Now, however, time is on the side of Republicans. Thanks to the 2011 Budget Control Act’s “sequesters,” spending cuts will hit whether Obama agrees to a budget plan to reduce overall spending or not. And Republicans, led by Paul Ryan, have taken a page from Obama’s book and will cheerfully allow them to hit, whether they like the impact or not:
Republicans will insist that automatic spending cuts take effect March 1 unless other cuts are adopted, Ryan said. They may force a shutdown of the government on March 27 unless Democrats agree to additional cuts. And they will demand that any future increase in the debt limit – likely to be necessary this summer if the measure to suspend the current debt limit is adopted — be paired dollar-for-dollar with spending cuts or other reforms.
“We have a sequester kicking in on March 1, a continuing resolution [on the budget] expiring on March the 27. We have budgets that, if the Senate decides to do its job this year, will come out in April,” Ryan said Wednesday at a breakfast with reporters. “These are the kind of points we think force the kind of conversation we think we have to have.”
These sequester cuts are not popular, not inside or outside Washington. The defense sequester is particularly problematic, but the entitlement sequester is almost as bad for liberals. They were designed to be painful enough to force Congress into making more substantial cuts across the board to control spending, but that strategy ended up like every other cliff strategy over the past two years.

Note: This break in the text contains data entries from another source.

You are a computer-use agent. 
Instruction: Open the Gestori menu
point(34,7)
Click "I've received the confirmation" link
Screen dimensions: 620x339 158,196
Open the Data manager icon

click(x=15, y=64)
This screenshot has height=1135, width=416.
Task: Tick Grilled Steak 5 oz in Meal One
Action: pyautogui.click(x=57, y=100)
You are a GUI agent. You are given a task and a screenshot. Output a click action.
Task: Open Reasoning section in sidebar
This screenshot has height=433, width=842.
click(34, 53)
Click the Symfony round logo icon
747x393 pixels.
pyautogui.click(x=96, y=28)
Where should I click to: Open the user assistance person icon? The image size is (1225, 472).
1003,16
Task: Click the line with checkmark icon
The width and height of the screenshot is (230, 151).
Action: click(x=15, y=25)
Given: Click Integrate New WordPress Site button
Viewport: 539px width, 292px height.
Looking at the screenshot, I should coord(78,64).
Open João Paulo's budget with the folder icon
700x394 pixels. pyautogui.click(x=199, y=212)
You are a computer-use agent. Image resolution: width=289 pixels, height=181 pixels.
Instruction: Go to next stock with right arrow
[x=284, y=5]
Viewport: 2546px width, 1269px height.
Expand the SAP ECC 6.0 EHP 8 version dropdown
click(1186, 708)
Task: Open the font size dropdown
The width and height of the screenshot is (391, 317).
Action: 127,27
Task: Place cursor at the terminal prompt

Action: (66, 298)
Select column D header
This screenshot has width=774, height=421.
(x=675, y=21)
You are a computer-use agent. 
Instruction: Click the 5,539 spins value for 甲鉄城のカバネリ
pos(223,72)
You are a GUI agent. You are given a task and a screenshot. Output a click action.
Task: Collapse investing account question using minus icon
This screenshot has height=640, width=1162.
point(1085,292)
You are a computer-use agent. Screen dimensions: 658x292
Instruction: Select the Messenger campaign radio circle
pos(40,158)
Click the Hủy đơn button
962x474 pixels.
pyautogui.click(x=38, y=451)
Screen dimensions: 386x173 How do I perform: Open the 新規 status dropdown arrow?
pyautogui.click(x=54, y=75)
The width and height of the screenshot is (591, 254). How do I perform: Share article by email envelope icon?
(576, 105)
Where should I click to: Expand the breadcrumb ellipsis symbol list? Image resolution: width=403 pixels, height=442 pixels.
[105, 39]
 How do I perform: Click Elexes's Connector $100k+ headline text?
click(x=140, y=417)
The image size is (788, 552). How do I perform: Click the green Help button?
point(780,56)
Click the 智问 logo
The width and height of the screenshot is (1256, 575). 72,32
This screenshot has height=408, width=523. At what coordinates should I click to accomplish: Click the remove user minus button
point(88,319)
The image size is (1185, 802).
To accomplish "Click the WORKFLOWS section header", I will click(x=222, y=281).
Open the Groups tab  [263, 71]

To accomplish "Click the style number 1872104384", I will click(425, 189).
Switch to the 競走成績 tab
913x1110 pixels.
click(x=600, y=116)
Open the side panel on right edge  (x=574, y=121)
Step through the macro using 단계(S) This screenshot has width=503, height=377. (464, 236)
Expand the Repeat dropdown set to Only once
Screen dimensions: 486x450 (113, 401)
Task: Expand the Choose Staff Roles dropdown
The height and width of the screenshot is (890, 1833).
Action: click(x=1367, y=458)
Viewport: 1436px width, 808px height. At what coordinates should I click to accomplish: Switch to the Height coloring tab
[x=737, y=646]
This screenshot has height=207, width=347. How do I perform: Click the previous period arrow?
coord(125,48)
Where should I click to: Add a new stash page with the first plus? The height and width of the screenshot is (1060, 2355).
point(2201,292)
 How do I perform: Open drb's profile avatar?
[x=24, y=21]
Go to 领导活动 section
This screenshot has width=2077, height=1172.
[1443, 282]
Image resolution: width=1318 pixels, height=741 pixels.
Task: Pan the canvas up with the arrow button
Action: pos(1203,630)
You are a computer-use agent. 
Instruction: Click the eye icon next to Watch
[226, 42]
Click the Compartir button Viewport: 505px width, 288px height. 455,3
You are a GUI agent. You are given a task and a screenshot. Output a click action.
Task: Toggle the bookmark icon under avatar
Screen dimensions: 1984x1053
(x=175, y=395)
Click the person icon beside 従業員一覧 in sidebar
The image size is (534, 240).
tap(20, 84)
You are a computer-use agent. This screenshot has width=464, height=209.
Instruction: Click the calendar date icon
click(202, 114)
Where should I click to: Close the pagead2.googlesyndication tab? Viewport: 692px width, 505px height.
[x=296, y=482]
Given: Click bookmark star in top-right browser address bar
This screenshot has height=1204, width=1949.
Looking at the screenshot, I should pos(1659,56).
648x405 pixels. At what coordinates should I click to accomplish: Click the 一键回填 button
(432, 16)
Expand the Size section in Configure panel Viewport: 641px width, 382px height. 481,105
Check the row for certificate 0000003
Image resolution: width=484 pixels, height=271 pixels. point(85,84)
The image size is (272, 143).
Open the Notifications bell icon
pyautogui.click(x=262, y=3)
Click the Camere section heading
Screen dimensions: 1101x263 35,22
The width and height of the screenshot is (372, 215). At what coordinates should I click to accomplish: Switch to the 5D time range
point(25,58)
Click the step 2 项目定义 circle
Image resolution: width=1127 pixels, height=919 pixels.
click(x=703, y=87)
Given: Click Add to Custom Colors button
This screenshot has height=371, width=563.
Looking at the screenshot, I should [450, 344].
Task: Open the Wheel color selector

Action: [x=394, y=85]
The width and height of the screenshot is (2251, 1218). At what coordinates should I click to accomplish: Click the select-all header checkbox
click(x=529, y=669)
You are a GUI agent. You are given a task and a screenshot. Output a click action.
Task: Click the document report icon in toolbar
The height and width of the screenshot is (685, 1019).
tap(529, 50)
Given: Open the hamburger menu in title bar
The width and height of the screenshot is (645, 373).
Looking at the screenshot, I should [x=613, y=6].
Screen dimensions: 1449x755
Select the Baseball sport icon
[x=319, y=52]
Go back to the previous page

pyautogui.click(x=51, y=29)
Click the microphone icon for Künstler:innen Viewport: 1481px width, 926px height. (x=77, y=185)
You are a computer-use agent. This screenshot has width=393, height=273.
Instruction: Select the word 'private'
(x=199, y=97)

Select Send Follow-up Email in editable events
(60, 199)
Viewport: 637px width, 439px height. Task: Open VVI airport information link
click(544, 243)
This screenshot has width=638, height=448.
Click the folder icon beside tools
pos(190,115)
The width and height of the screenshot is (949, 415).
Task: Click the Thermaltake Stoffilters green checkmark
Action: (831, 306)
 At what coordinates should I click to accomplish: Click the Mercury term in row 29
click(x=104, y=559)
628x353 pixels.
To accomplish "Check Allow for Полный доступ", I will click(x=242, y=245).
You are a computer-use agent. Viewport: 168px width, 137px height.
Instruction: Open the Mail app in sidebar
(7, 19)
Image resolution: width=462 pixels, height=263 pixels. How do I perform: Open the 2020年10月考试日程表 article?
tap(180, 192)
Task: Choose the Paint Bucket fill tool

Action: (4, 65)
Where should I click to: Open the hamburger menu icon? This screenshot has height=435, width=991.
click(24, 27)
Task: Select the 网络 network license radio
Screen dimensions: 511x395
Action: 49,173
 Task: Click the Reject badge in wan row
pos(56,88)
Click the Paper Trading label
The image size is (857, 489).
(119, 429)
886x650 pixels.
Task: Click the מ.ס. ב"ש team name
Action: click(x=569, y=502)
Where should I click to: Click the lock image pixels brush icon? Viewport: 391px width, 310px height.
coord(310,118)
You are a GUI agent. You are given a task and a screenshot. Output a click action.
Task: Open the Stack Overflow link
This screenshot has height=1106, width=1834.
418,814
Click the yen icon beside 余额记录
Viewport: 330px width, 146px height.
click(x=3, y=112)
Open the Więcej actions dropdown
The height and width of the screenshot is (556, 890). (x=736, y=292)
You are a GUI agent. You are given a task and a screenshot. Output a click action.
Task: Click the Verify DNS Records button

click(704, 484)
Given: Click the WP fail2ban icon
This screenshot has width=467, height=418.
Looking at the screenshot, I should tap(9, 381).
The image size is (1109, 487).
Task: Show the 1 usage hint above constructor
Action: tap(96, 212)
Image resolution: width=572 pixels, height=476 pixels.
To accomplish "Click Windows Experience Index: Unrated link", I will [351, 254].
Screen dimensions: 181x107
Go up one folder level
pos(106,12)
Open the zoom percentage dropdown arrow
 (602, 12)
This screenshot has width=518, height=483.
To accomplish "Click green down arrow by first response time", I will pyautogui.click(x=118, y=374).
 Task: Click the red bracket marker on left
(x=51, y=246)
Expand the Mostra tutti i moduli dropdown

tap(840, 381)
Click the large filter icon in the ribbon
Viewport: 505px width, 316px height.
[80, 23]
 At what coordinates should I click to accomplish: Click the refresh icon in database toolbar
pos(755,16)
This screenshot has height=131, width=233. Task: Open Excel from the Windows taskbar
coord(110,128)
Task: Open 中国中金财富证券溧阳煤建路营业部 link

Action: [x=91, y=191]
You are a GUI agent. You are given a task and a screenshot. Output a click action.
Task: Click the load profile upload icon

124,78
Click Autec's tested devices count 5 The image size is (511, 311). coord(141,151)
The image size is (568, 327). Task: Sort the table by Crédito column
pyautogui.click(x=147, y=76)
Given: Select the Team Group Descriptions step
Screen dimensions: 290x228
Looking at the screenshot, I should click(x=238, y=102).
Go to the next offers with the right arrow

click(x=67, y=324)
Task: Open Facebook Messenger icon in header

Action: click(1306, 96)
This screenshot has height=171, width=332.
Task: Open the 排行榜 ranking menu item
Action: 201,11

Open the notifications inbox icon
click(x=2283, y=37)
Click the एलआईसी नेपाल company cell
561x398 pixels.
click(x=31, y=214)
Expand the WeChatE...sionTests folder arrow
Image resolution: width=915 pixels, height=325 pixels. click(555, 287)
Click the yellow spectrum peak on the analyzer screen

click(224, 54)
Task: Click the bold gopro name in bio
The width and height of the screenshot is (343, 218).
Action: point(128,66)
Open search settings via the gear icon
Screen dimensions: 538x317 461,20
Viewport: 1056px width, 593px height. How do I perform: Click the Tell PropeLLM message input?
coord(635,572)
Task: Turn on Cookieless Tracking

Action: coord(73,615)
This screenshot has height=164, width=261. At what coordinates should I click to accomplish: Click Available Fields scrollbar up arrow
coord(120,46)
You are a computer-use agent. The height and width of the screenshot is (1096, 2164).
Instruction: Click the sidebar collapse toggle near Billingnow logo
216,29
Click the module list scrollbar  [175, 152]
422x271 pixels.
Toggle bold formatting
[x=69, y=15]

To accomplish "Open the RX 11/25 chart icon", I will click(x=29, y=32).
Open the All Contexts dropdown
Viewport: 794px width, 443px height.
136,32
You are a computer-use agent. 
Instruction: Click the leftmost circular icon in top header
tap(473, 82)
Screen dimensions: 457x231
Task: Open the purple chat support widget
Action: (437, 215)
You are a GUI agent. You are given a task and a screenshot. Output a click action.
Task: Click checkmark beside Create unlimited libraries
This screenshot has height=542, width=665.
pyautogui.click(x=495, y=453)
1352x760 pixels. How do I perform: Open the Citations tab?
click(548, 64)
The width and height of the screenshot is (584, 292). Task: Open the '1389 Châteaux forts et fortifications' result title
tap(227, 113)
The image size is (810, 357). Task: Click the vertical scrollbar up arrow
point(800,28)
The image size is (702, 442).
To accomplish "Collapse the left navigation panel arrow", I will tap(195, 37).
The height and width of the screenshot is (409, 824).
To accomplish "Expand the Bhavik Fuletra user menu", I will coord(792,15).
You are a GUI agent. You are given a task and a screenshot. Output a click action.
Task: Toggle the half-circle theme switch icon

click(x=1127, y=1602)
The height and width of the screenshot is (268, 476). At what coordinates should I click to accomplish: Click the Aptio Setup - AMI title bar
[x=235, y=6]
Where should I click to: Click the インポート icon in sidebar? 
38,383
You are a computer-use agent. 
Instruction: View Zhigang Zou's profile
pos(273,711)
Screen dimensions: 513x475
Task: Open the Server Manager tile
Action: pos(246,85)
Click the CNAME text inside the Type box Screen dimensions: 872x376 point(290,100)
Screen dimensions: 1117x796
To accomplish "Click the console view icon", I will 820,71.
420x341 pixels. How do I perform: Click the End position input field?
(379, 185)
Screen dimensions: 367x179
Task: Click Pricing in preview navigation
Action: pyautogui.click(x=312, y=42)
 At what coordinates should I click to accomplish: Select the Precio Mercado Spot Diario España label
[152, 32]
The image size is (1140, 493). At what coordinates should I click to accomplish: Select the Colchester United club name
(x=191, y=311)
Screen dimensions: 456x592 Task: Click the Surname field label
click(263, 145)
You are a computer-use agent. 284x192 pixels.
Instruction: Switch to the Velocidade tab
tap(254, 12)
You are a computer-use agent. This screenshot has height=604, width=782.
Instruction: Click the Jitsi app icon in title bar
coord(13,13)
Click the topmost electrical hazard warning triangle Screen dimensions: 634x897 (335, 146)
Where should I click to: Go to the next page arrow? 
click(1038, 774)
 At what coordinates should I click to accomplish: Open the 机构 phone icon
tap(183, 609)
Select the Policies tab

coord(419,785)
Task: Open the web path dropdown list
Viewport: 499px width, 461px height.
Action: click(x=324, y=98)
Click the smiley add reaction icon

Interestingly, Obama may have fatally undermined the Democratic strategy on the defense sequester before the trap could be sprung. The idea behind gouging the Pentagon was that it was such anathema to conservatives that Republicans would feel duty-bound to unwind it. And that was working for a while; in 2012, Republicans repeatedly warned about the impact of the defense sequester on military readiness and the overall economy.
Once Obama picked Chuck Hagel to replace Leon Panetta as Secretary of Defense, however, that all became moot. Republicans have since become strangely quiet about the sequester’s impact. It’s very clear that Obama wants Hagel to enact deep cuts in military spending — or more accurately, be a front man for that policy with his service record and party affiliation as a shield.
If that’s what is coming anyway, well, why not let Hagel and Obama deal with the problems arising from the sequester?